**Instruções**
a) De acordo com o trecho sobre o show de Ronie Von, quem fez o ingresso chegar às mãos de quem narra?
b) Transcreva sem alterações a parte do trecho sobre o show de Ronie Von que se inicia com as palavras que contêm "Mais velha voltei" e se encerra em "o teu abraço!".

**Trecho fornecido**

· · · · · · ·

Mais velha voltei aos bancos escolares. Me formei. Hoje, as palavras me dominam, as mesmas que me perseguiam quando eu era criança e aprendi que quando se nasce para algo maior – no meu caso, as letras - não há força exterior que detenha. Ainda me apaixono e isso é tão bom agora porque me movimenta. Entendo, depois de passados os anos, que amar é bom, que estar em estado de amor é doce, maravilhoso, nos reconstrói e nos sustenta. Tão bom agora poder dizer-me apaixonada e não pensar nos triviais problemas do amor. Se eles aparecerem, palavras não me haverão de faltar e as lutas estão mais tranqüilas nesse tempo, o agora. Maturidade, madura idade, como é bom sentir o teu abraço!
Legal nesse meu presente é saber que estou viva, que terei sempre meus amores para recordar, como no filme, mas também, e principalmente, tenho o conhecimento para ter um amor para amar, só isso, simples assim. “Recordar é viver”. O que não se pode é viver apenas para lembrar. Bola pra frente. E viva o amor, tenha ele a idade que tiver. E viva a vida pois, como diria Fernando Pessoa: “venha o que vier, nunca será maior do que a minha alma.” Credo... de repente o Ronie Von ficou tão apagadinho. Eu, heim?

20 de abril de 2008

“Velhos tempos, belos dias”

“A mesma praça, o mesmo banco, as mesmas flores e o mesmo jardim...” Sim, a música é antiga. Se fossem pesquisar, veriam que é da década de setenta, do século XX (Eu acho...). Deus, como parece distante. Nossa Senhora, como está pertinho agora, diante de mim. 31 anos. Neste ano faz trinta e um anos que fui ao show do Ronie Von, no ginásio do SESC – lotadasso de adolescentes como eu, gritando histéricas pelo ídolo. Eu não estava assim excitada. Mal falava diante de tantas surpresas. Lembro que só olhava. E ouvia. Atentava para tentar compreender o que ocorria ali. Ele usava uma camisa de cetim branca, um cravo vermelho na lapela do paletó que tirou ante os gritos da galera. Momento mágico foi aquele. Mágico porque eu estava lá e nem sabia que estaria. Minhas amigas, com mais posse, compraram ingressos com antecedência enquanto o meu chegou às minhas mãos uma hora antes, pelas mãos de meu irmão, que os ganhara e resolveu levar a mim, já que o pai da namorada não permitira. Sorte a minha.
Nem vi minhas amigas. Elas foram mais cedo, pegaram os melhores lugares. Eu fiquei bem longe mas para mim era indiferente: eu estava ali, ouvia aquele barulho forte, que mexia com meus nervos e via aquele artista de carne, osso e pescoço no mesmo espaço que eu, cantando, me deslumbrando. Como eram lindos seus dentes, seu sorriso, tudo à sua volta. Como eu via encantador o mundo daquela gente toda, vivendo aqueles momentos, como eu me via ali, tão abstraída de minha própria vida pois aquela, com certeza, era uma vivência que eu jamais vira ou imaginara. Quando ele cantou “Love me Tander” em homenagem ao Elvis que havia sido assassinado há um mês, eu chorei. Ele também. E fomos todos naquela hora, a platéia inteira junto dele e do morto, um só.

· · · · · · ·

**Dados fornecidos**
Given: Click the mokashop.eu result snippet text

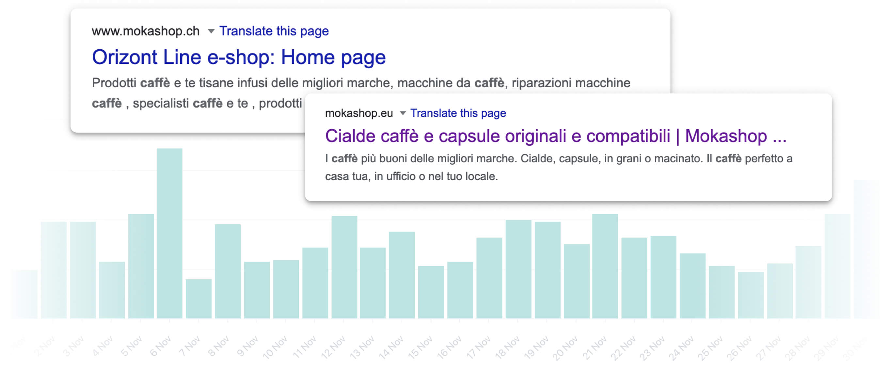Looking at the screenshot, I should pyautogui.click(x=559, y=168).
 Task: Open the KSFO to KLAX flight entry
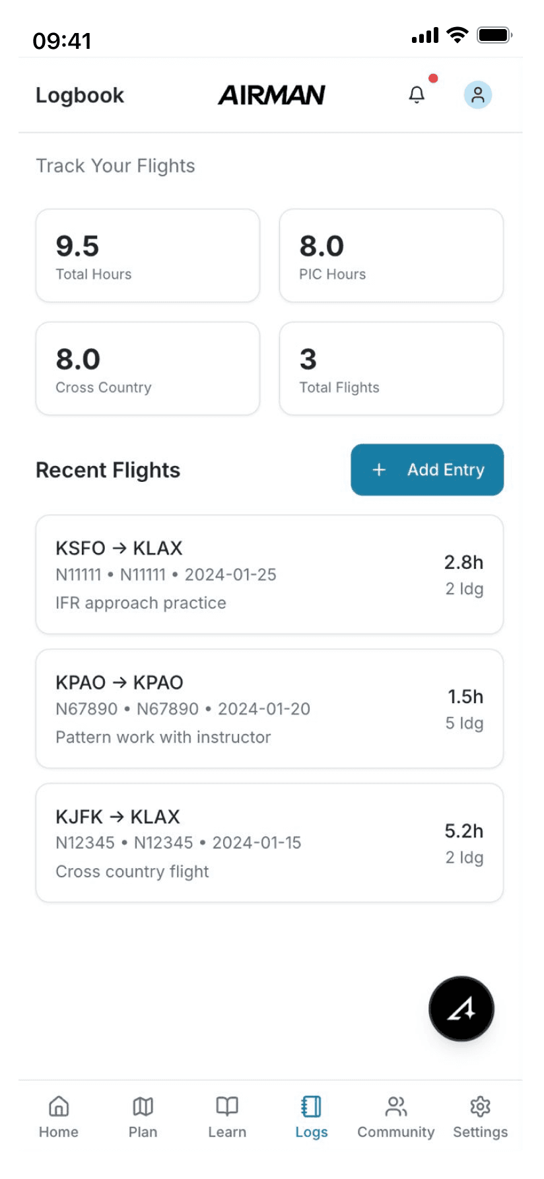coord(269,574)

· · · · · · ·

**Respostas por tarefa**
a) O irmão de quem narra, que havia ganhado os ingressos.

b)
Mais velha voltei aos bancos escolares. Me formei. Hoje, as palavras me dominam, as mesmas que me perseguiam quando eu era criança e aprendi que quando se nasce para algo maior – no meu caso, as letras - não há força exterior que detenha. Ainda me apaixono e isso é tão bom agora porque me movimenta. Entendo, depois de passados os anos, que amar é bom, que estar em estado de amor é doce, maravilhoso, nos reconstrói e nos sustenta. Tão bom agora poder dizer-me apaixonada e não pensar nos triviais problemas do amor. Se eles aparecerem, palavras não me haverão de faltar e as lutas estão mais tranqüilas nesse tempo, o agora. Maturidade, madura idade, como é bom sentir o teu abraço!